WHAT IS BEING ASKED. Format every line of the records below as a Markdown table with the columns No. and Text. Number the rows and leave out blank lines.

RECORDS FOR THIS TASK.
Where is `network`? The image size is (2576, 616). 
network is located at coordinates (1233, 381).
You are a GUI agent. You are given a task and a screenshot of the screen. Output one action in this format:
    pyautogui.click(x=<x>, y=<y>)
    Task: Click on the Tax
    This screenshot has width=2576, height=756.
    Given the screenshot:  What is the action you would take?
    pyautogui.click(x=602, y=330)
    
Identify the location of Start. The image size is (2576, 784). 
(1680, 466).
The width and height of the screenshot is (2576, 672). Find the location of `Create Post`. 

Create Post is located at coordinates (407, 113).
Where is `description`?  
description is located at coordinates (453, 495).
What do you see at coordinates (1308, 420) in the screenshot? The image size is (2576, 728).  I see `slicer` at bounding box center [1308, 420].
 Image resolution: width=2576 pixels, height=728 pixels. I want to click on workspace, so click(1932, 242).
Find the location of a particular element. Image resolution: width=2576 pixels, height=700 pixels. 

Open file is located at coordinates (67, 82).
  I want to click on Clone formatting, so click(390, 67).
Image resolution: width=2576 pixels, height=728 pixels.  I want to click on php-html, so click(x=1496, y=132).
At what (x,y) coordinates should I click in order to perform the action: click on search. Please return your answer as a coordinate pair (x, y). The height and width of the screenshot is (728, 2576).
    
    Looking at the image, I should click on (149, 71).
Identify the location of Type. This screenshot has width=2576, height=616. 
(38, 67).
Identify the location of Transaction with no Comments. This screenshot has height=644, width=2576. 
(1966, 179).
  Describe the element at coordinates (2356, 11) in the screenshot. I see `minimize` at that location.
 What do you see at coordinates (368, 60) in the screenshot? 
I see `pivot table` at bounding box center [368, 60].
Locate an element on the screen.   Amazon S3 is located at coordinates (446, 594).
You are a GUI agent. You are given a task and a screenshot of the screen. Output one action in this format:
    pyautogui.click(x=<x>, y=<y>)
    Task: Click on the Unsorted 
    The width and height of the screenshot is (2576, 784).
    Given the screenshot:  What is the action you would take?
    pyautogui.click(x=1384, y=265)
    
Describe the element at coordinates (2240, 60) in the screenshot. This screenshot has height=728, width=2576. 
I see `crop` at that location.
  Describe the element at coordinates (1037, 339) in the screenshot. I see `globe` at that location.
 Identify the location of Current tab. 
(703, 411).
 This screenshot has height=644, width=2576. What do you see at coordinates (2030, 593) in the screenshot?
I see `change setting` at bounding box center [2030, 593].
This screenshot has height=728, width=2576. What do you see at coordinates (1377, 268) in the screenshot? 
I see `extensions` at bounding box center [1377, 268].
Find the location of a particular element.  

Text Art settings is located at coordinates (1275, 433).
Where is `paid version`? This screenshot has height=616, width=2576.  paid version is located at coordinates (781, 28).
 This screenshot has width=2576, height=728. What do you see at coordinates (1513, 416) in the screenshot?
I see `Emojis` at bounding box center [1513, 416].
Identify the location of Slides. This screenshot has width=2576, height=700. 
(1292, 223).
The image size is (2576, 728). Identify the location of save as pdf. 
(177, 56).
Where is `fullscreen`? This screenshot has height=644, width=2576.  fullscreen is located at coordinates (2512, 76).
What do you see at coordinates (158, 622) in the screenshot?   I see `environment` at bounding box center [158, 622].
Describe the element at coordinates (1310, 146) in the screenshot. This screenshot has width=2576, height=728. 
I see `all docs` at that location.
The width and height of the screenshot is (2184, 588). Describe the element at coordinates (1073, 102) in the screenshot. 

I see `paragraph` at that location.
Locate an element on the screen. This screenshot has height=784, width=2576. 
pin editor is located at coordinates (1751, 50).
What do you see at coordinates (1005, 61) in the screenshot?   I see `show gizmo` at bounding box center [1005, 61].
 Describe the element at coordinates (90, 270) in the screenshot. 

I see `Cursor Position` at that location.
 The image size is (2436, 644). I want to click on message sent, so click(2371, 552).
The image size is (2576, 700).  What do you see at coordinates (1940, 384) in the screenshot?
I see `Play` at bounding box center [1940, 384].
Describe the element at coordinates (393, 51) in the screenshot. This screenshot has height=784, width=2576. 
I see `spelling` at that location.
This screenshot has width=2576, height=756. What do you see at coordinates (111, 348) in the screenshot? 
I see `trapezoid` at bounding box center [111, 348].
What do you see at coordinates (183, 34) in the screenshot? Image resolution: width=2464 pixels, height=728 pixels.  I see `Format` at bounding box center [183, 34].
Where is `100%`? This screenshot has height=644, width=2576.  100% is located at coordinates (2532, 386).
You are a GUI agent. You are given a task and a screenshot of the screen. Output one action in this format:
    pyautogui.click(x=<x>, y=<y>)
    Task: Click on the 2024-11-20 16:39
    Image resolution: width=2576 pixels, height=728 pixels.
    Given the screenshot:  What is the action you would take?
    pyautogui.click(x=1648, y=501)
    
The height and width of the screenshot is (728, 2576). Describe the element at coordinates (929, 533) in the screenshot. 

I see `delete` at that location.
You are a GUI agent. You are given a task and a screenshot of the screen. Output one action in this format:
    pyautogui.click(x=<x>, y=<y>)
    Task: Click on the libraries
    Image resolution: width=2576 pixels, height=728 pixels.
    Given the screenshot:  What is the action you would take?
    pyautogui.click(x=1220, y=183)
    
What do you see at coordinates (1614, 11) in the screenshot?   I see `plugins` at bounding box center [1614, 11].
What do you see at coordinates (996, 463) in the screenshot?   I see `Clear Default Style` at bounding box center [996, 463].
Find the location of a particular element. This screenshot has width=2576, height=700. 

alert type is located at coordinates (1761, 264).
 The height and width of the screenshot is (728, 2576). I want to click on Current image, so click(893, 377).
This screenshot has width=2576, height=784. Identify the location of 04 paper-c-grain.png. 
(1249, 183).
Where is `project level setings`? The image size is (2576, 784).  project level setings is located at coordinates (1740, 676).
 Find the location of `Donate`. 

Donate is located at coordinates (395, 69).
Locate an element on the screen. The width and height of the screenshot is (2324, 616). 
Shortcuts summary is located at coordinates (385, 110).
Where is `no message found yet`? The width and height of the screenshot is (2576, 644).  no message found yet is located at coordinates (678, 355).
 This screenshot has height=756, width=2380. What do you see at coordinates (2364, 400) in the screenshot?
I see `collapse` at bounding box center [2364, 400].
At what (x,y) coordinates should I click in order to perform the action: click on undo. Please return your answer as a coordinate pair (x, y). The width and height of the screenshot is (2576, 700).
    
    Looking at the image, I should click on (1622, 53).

SOLUTION FOR THIS EXERCISE.
| No. | Text |
|---|---|
| 1 | Where is `network`? The image size is (2576, 616).  |
| 2 | network is located at coordinates (1233, 381). |
| 3 | You are a GUI agent. You are given a task and a screenshot of the screen. Output one action in this format: |
| 4 |     pyautogui.click(x=<x>, y=<y>) |
| 5 |     Task: Click on the Tax |
| 6 |     This screenshot has width=2576, height=756. |
| 7 |     Given the screenshot:  What is the action you would take? |
| 8 |     pyautogui.click(x=602, y=330) |
| 9 | Identify the location of Start. The image size is (2576, 784).  |
| 10 | (1680, 466). |
| 11 | The width and height of the screenshot is (2576, 672). Find the location of `Create Post`.  |
| 12 | Create Post is located at coordinates (407, 113). |
| 13 | Where is `description`?   |
| 14 | description is located at coordinates (453, 495). |
| 15 | What do you see at coordinates (1308, 420) in the screenshot? The image size is (2576, 728).  I see `slicer` at bounding box center [1308, 420]. |
| 16 |  Image resolution: width=2576 pixels, height=728 pixels. I want to click on workspace, so click(1932, 242). |
| 17 | Find the location of a particular element. Image resolution: width=2576 pixels, height=700 pixels.  |
| 18 | Open file is located at coordinates (67, 82). |
| 19 |   I want to click on Clone formatting, so click(390, 67). |
| 20 | Image resolution: width=2576 pixels, height=728 pixels.  I want to click on php-html, so click(x=1496, y=132). |
| 21 | At what (x,y) coordinates should I click in order to perform the action: click on search. Please return your answer as a coordinate pair (x, y). The height and width of the screenshot is (728, 2576). |
| 22 |     Looking at the image, I should click on (149, 71). |
| 23 | Identify the location of Type. This screenshot has width=2576, height=616.  |
| 24 | (38, 67). |
| 25 | Identify the location of Transaction with no Comments. This screenshot has height=644, width=2576.  |
| 26 | (1966, 179). |
| 27 |   Describe the element at coordinates (2356, 11) in the screenshot. I see `minimize` at that location. |
| 28 |  What do you see at coordinates (368, 60) in the screenshot?  |
| 29 | I see `pivot table` at bounding box center [368, 60]. |
| 30 | Locate an element on the screen.   Amazon S3 is located at coordinates (446, 594). |
| 31 | You are a GUI agent. You are given a task and a screenshot of the screen. Output one action in this format: |
| 32 |     pyautogui.click(x=<x>, y=<y>) |
| 33 |     Task: Click on the Unsorted  |
| 34 |     The width and height of the screenshot is (2576, 784). |
| 35 |     Given the screenshot:  What is the action you would take? |
| 36 |     pyautogui.click(x=1384, y=265) |
| 37 | Describe the element at coordinates (2240, 60) in the screenshot. This screenshot has height=728, width=2576.  |
| 38 | I see `crop` at that location. |
| 39 |   Describe the element at coordinates (1037, 339) in the screenshot. I see `globe` at that location. |
| 40 |  Identify the location of Current tab.  |
| 41 | (703, 411). |
| 42 |  This screenshot has height=644, width=2576. What do you see at coordinates (2030, 593) in the screenshot? |
| 43 | I see `change setting` at bounding box center [2030, 593]. |
| 44 | This screenshot has height=728, width=2576. What do you see at coordinates (1377, 268) in the screenshot?  |
| 45 | I see `extensions` at bounding box center [1377, 268]. |
| 46 | Find the location of a particular element.   |
| 47 | Text Art settings is located at coordinates (1275, 433). |
| 48 | Where is `paid version`? This screenshot has height=616, width=2576.  paid version is located at coordinates (781, 28). |
| 49 |  This screenshot has width=2576, height=728. What do you see at coordinates (1513, 416) in the screenshot? |
| 50 | I see `Emojis` at bounding box center [1513, 416]. |
| 51 | Identify the location of Slides. This screenshot has width=2576, height=700.  |
| 52 | (1292, 223). |
| 53 | The image size is (2576, 728). Identify the location of save as pdf.  |
| 54 | (177, 56). |
| 55 | Where is `fullscreen`? This screenshot has height=644, width=2576.  fullscreen is located at coordinates (2512, 76). |
| 56 | What do you see at coordinates (158, 622) in the screenshot?   I see `environment` at bounding box center [158, 622]. |
| 57 | Describe the element at coordinates (1310, 146) in the screenshot. This screenshot has width=2576, height=728.  |
| 58 | I see `all docs` at that location. |
| 59 | The width and height of the screenshot is (2184, 588). Describe the element at coordinates (1073, 102) in the screenshot.  |
| 60 | I see `paragraph` at that location. |
| 61 | Locate an element on the screen. This screenshot has height=784, width=2576.  |
| 62 | pin editor is located at coordinates (1751, 50). |
| 63 | What do you see at coordinates (1005, 61) in the screenshot?   I see `show gizmo` at bounding box center [1005, 61]. |
| 64 |  Describe the element at coordinates (90, 270) in the screenshot.  |
| 65 | I see `Cursor Position` at that location. |
| 66 |  The image size is (2436, 644). I want to click on message sent, so click(2371, 552). |
| 67 | The image size is (2576, 700).  What do you see at coordinates (1940, 384) in the screenshot? |
| 68 | I see `Play` at bounding box center [1940, 384]. |
| 69 | Describe the element at coordinates (393, 51) in the screenshot. This screenshot has height=784, width=2576.  |
| 70 | I see `spelling` at that location. |
| 71 | This screenshot has width=2576, height=756. What do you see at coordinates (111, 348) in the screenshot?  |
| 72 | I see `trapezoid` at bounding box center [111, 348]. |
| 73 | What do you see at coordinates (183, 34) in the screenshot? Image resolution: width=2464 pixels, height=728 pixels.  I see `Format` at bounding box center [183, 34]. |
| 74 | Where is `100%`? This screenshot has height=644, width=2576.  100% is located at coordinates (2532, 386). |
| 75 | You are a GUI agent. You are given a task and a screenshot of the screen. Output one action in this format: |
| 76 |     pyautogui.click(x=<x>, y=<y>) |
| 77 |     Task: Click on the 2024-11-20 16:39 |
| 78 |     Image resolution: width=2576 pixels, height=728 pixels. |
| 79 |     Given the screenshot:  What is the action you would take? |
| 80 |     pyautogui.click(x=1648, y=501) |
| 81 | The height and width of the screenshot is (728, 2576). Describe the element at coordinates (929, 533) in the screenshot.  |
| 82 | I see `delete` at that location. |
| 83 | You are a GUI agent. You are given a task and a screenshot of the screen. Output one action in this format: |
| 84 |     pyautogui.click(x=<x>, y=<y>) |
| 85 |     Task: Click on the libraries |
| 86 |     Image resolution: width=2576 pixels, height=728 pixels. |
| 87 |     Given the screenshot:  What is the action you would take? |
| 88 |     pyautogui.click(x=1220, y=183) |
| 89 | What do you see at coordinates (1614, 11) in the screenshot?   I see `plugins` at bounding box center [1614, 11]. |
| 90 | What do you see at coordinates (996, 463) in the screenshot?   I see `Clear Default Style` at bounding box center [996, 463]. |
| 91 | Find the location of a particular element. This screenshot has width=2576, height=700.  |
| 92 | alert type is located at coordinates (1761, 264). |
| 93 |  The height and width of the screenshot is (728, 2576). I want to click on Current image, so click(893, 377). |
| 94 | This screenshot has width=2576, height=784. Identify the location of 04 paper-c-grain.png.  |
| 95 | (1249, 183). |
| 96 | Where is `project level setings`? The image size is (2576, 784).  project level setings is located at coordinates (1740, 676). |
| 97 |  Find the location of `Donate`.  |
| 98 | Donate is located at coordinates (395, 69). |
| 99 | Locate an element on the screen. The width and height of the screenshot is (2324, 616).  |
| 100 | Shortcuts summary is located at coordinates (385, 110). |
| 101 | Where is `no message found yet`? The width and height of the screenshot is (2576, 644).  no message found yet is located at coordinates (678, 355). |
| 102 |  This screenshot has height=756, width=2380. What do you see at coordinates (2364, 400) in the screenshot? |
| 103 | I see `collapse` at bounding box center [2364, 400]. |
| 104 | At what (x,y) coordinates should I click in order to perform the action: click on undo. Please return your answer as a coordinate pair (x, y). The width and height of the screenshot is (2576, 700). |
| 105 |     Looking at the image, I should click on (1622, 53). |